MOUT up, BUST out

26 Jul 2004 | Lance Cpl. Aaron P. Mankin

A group of Marines go on patrol through a city in the middle of the afternoon.  They hold tight to their rifles as they keep a close eye on the buildings that seem to box them in.  A single shot rings out and echoes down the streets.  The Marines respond instantly as they hug the walls in packs and begin to yell out where the shot came from.  Their sights are narrowed to a single window on the second floor of City Hall.  A grenade is thrown at the building's base and releases a yellow screen of smoke shielding the Marine's attack.  They blitz City Hall in pairs as they climb through windows, flooding the building, to neutralize the threat inside.

This scenario was played out several times during the Basic Urban Skills Training course held at the Military Operations in Urban Terrain facility here July 19-30.  The two-week course took Marines from the classroom to the concrete, from lectures to live fire and from power point to pressure points. 

The training involved Marines from several units, including 3rd Battalion, 2nd Marine Regiment; 2nd Battalion, 6th Marine Regiment; 124 Reserve and the 4th Marine Expeditionary Brigade.

"What we are teaching here is the basics," said Staff Sgt.
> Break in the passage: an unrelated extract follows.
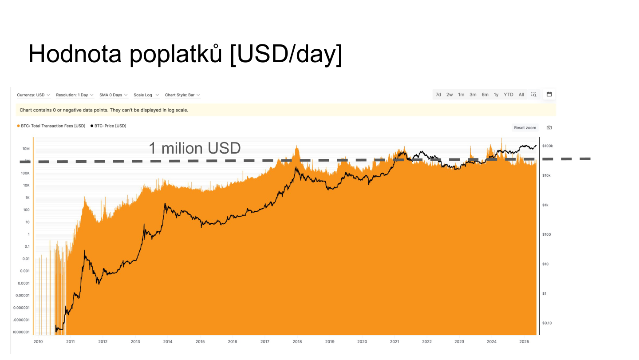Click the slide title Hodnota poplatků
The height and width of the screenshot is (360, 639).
[185, 55]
Ricky Roseberry, a BUST course instructor for G Company, 3rd Battalion, 2nd Marines, 2nd Marine Division. 

"The Marines here are participating in BUST so they can go back to their units and teach their Marines what they have learned.  So when their units come to the MOUT facility, they will be the instructors," said Roseberry.

The instructors utilized a large model of the MOUT facility to allow the Marines to visualize the routes they were to take during their patrol of the city.  The course was structured to include a time of instruction where the Marines were taught the lesson and objectives of the day. 

"It's great for the learning process for them to know they are going to have to teach these techniques to someone else," said Roseberry

The United States has a long history of urban operations.  For the past 55 years Marines have been involved in urban warfare in World War II, Korea, Vietnam, Somalia, Bosnia, Kosovo and now Iraq.

"You have to have the basics if you want to succeed," said Staff Sgt. Brian P. Mullen, a BUST instructor for F Company, 2nd Battalion, 6th Marines.

"If you don't train for the mental mindset of not knowing what's around the corner, or not knowing if there is going to be weapon pointed at your chest when you open the door, there is no way you'll know how you would react in that situation," said Mullen.

The course stresses the importance of knowing the enemy.  Just as important, is to know the make-up and unique characteristics of the environments that will be faced by Marines.

"It's important the Marines in this course take away the ability to lead their squad into an urban battlefield and know what each man's responsibilities are.  Everyone should know what the next guy is supposed to do and be willing to do it.  We are here to get ready for war," said Mullen.